まだ、子供だな。

 子供ながらに、そんなことを想った。

*肩幅*

 碧天。正にその言葉こそが、この空を形容するに相応しいものなのだろう。奇妙に晴れ渡った世界には、冷えた秋風がひう。とすさび吹く。柔らかに。唯一温かいのは、差し出された残り香のコート。ただし、オレには少し長い。

「大きくなったな」

 笑えば、お前は老人か。と苦笑混じりに嗜(タシナ)められて。温もりを与えた本人は、ほんの少し。照れ臭そうに、帽子の鍔(ツバ)をぐい、と前に倒した。
 前を歩く少女は、もの珍しそうに辺りを見回し(とは言っても、大抵目に止まるのは肉屋で)、凄いぞ。と振り返る度に艶やかな黒髪をなびかせる。ギルのそれとは違う、真っすぐな微笑みで。後ろ姿を、昔の従者に重ね見てしまい、馬鹿だな。と、コートの襟で首元を覆い隠した。唇から、白濁が漏れる。

「ギル、」
「ん」

 どうした。――顔だけをこちらに向けて、鴉(カラス)が足を止める。じり。乾いた土が、擦れて鳴いた。
 相手が聞く姿勢に入ったのを確認して、言葉をゆるやかに紡ぎだす。

「可愛くないね、お前」
「何だ急に」
「だって、可愛くないんだもん」

 思い返せば。昔の彼は、今とは比べものにならないくらい小さな男の子だった。主人を助ける。
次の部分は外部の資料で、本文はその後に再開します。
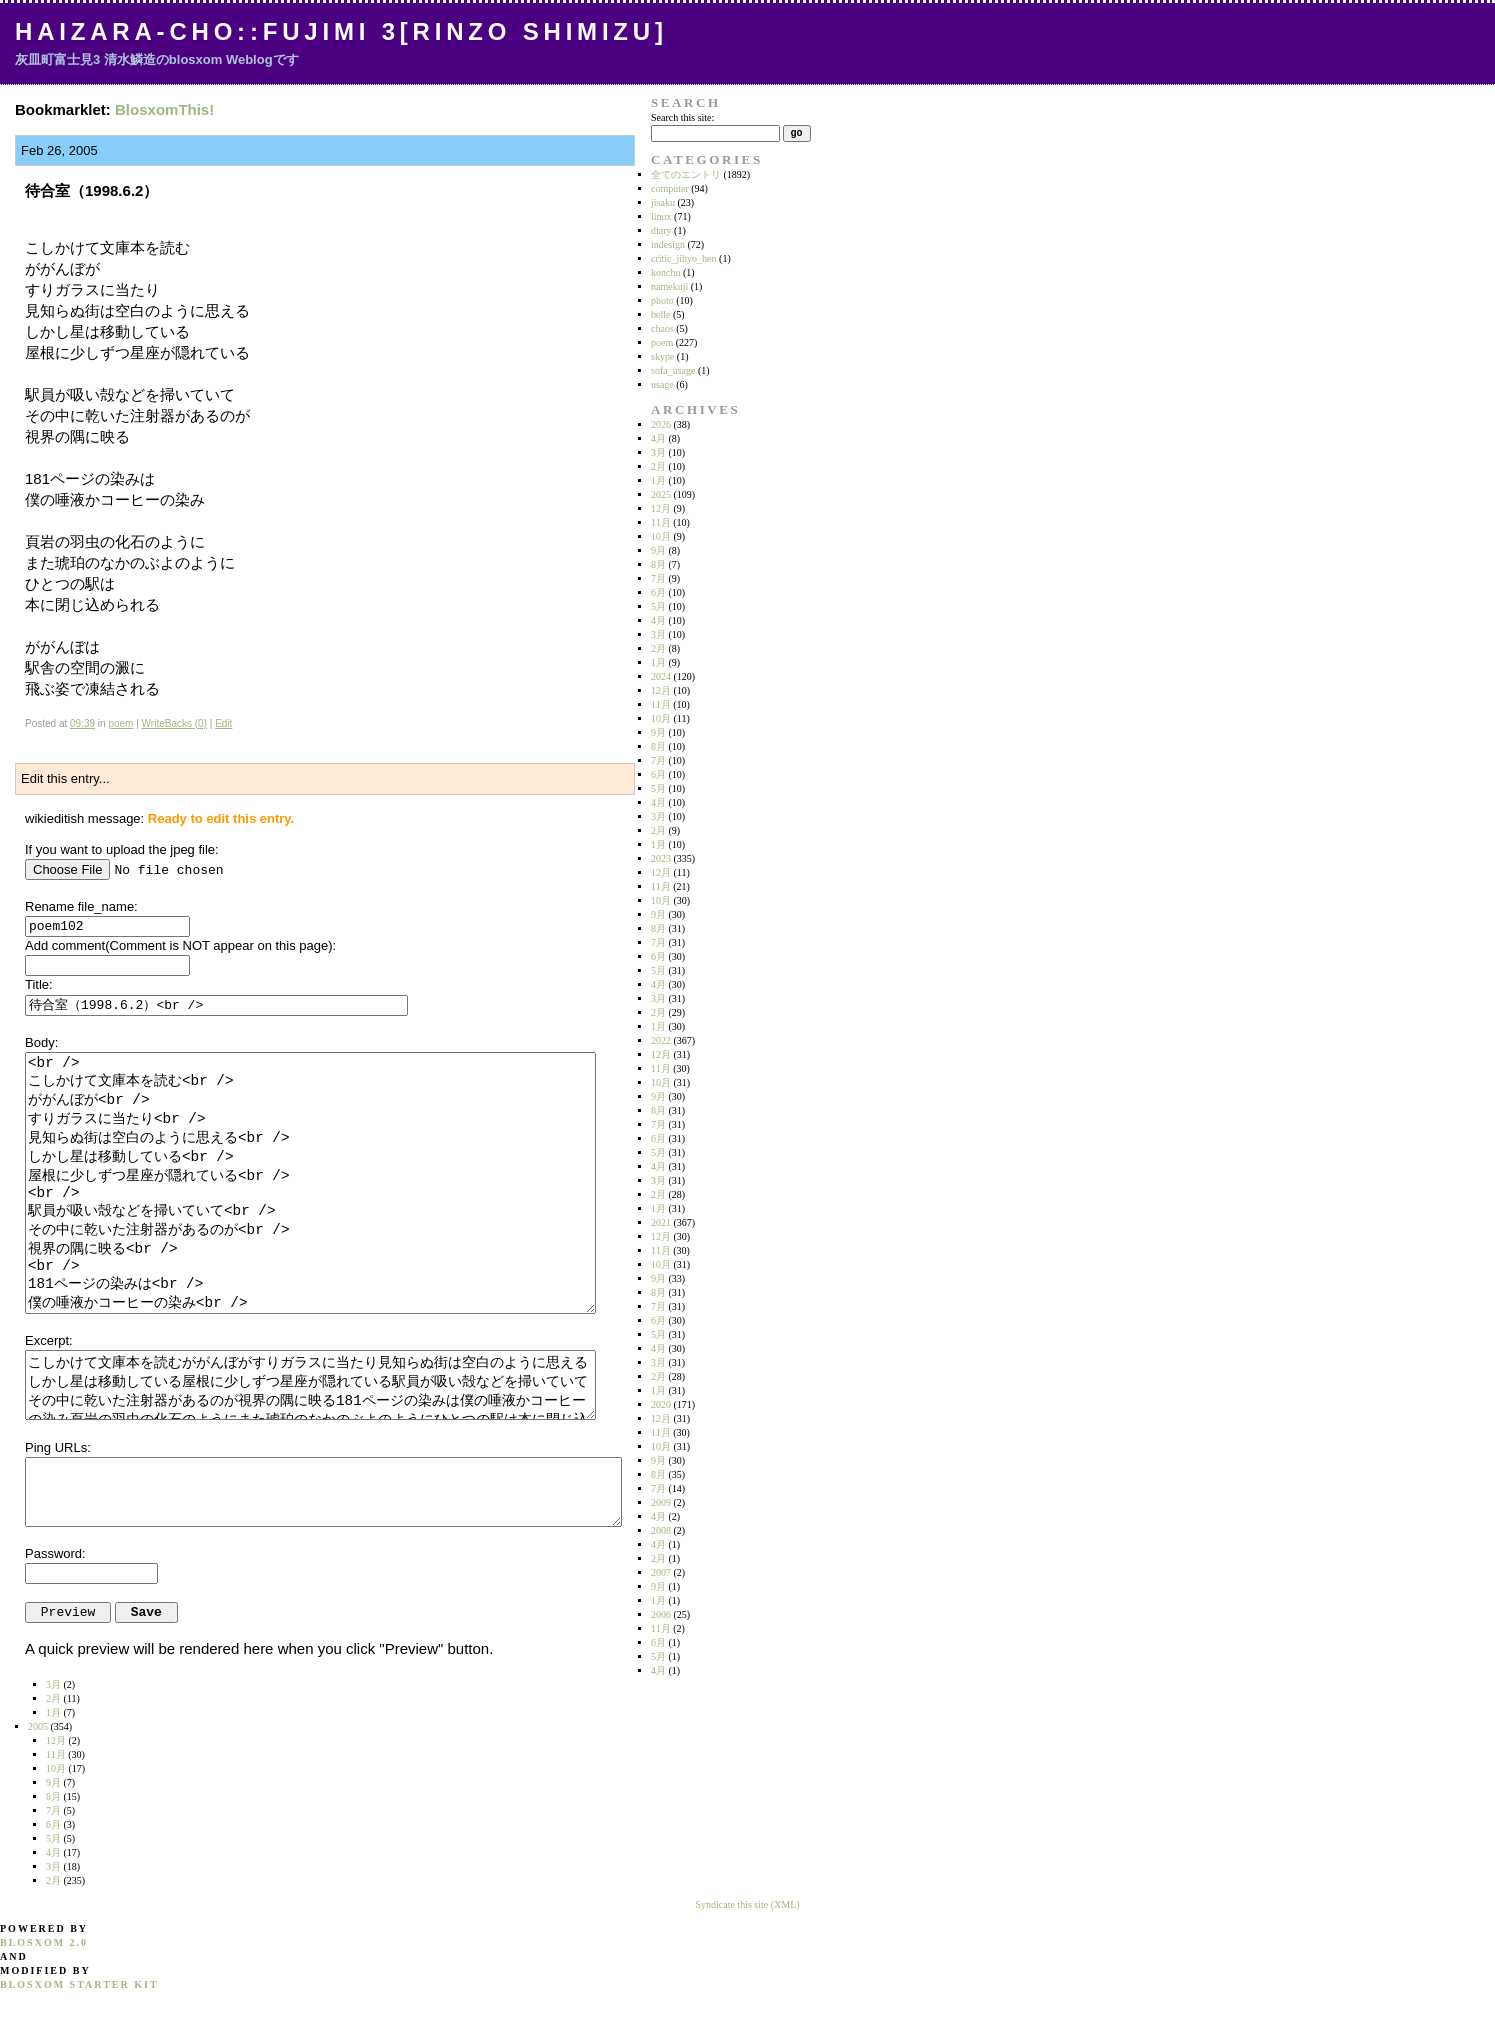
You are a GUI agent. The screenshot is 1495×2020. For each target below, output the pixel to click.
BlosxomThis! (164, 109)
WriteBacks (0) (174, 723)
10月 (661, 536)
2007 (661, 1572)
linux (661, 216)
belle (660, 314)
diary (661, 230)
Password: (55, 1553)
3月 (658, 452)
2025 (661, 494)
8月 (658, 564)
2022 (661, 1040)
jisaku (663, 202)
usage (662, 384)
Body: (41, 1042)
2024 (661, 676)
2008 (661, 1530)
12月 (661, 508)
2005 (38, 1726)
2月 (658, 466)
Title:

そう言う割りには、いつも助けられる側で。その度、桃色の唇を噛み締めて、時折涙と薄赤い血を飲み込んでいた。
 負けず嫌いだけは、今も変わってはいないらしいが。

「……変わりもするさ。俺は、もう大人だからな」
「自分で言う辺り、まだ子供だね」
「お前こそ」

 精神的には、お前より上に居るはずだけど? 馬鹿にした口調で、腕を組み見上げればかあ、と染まる頬。
 言葉に含んだ意味を理解した青年は、舌打ちと共に苦そうに煙草を口にする。まるで、大人。というのを強調するかのように。
 ちら、と見えた舌が筒の先端を撫でた。

(それがまた、子供なんだよな)



 若干一メーテル。その背中は、まだ少し遠い。
 格好いいお兄さんだねえ。八百屋の婦人が、大根を揃えながら言葉をかけた。皺の刻まれたその目尻に、淡く映る太陽。オレには眩しすぎる輝き。

「ごめんね、コイツには先約が居るんだ」

 ちくり。痛い視線が一つ。鼻の頭を赤くして、長い睫毛の下の水晶体がちか。と金に輝いた。
 外せないように、舐めるような視線を送る。そして、唇の吐息だけで、オレはお前を手に入れるんだ。

『肩幅が大きくなったからどうしたってのさ。オレはまだ、お前を抱き留められるんだよ』

 若干五十センチ。ニコチンとタールが侵した唇を、奪ってしまうまで、あと少し。